Keywords from wordcloud/keywords.json are distributed on a Fibonacci sphere and rendered as a 3D rotating globe
Each word has a unique color from a 20-color palette; back-facing words are desaturated for a natural depth effect
Latitude and longitude grid lines are drawn faintly on the globe surface for visual polish
Drag to rotate manually; click any keyword to apply it as a search filter in the Papers page

Weekly Hot Paper Rankings

Papers from the current week are scored by BERT-weighted keyword matching and ranked in three modes:

Mode	Description
Trend	Score weighted by keyword recency (2025 × 2.5, 2024 × 2.0, 2023 × 1.2, 2022 × 0.8)
Frequency	Raw count of matched keywords across title and abstract
Comprehensive	Combined trend + frequency score for a balanced ranking

Source Switching

Use the source tabs (All Papers, VLM, UAV, Agent, SAR) to filter both the globe keywords and the weekly ranking to a specific topic area. Each source has its own keyword set and paper pool.

Submit Resource

You can contribute datasets, tools, or libraries to the Resources page.

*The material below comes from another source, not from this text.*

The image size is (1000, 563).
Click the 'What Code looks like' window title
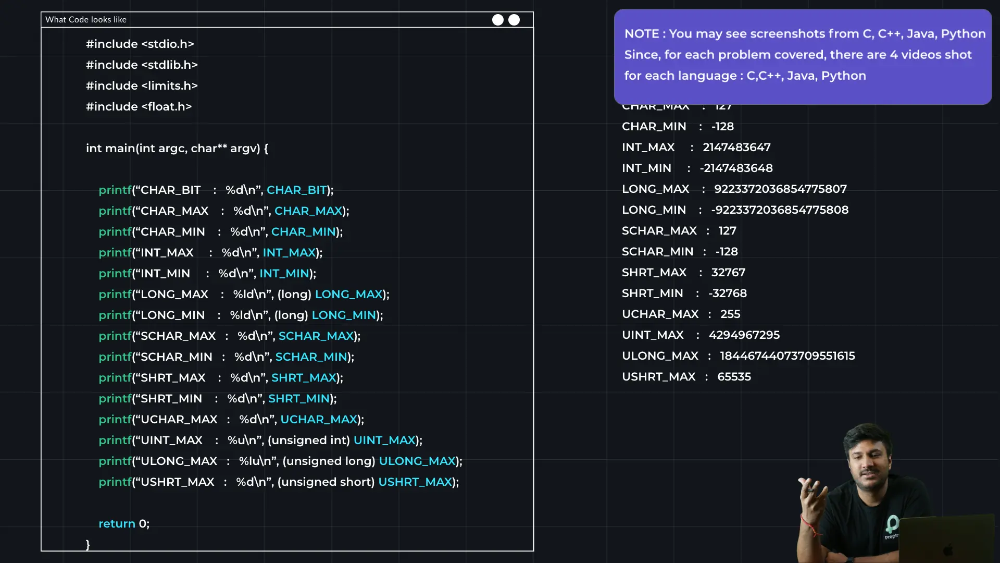(x=86, y=20)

All resource data is stored as JSON files in the resources/ directory, making it easy to add or update via Pull Request.

Directory Structure

resources/
  index.json          # Category index
  scene-cls.json      # Scene classification datasets
  obj-det.json        # Object detection datasets
  segmentation.json   # Segmentation datasets
  change-det.json     # Change detection datasets
  tools.json          # Tools & libraries

1. Add to an existing category

Open the corresponding JSON file (e.g., resources/obj-det.json) and add a new entry with name, url, and desc:

{
  "name": "My Dataset",
  "url": "https://example.com",
  "desc": "A brief one-line description of the dataset"
}

2. Add a new category

Create a new JSON file in the resources/ directory, then register it in resources/index.json:

{
  "key": "vqa",
  "label": "Datasets — VQA",
  "label_zh": "数据集 — 视觉问答",
  "file": "vqa.json",
  "icon": "cube"
}

Available icons: cube, grid, layers, trending, wrench.

3. Submit a Pull Request

Fork the repository, make your changes in the resources/ directory, and submit a Pull Request. Once merged, your contribution will appear on the Resources page for all users.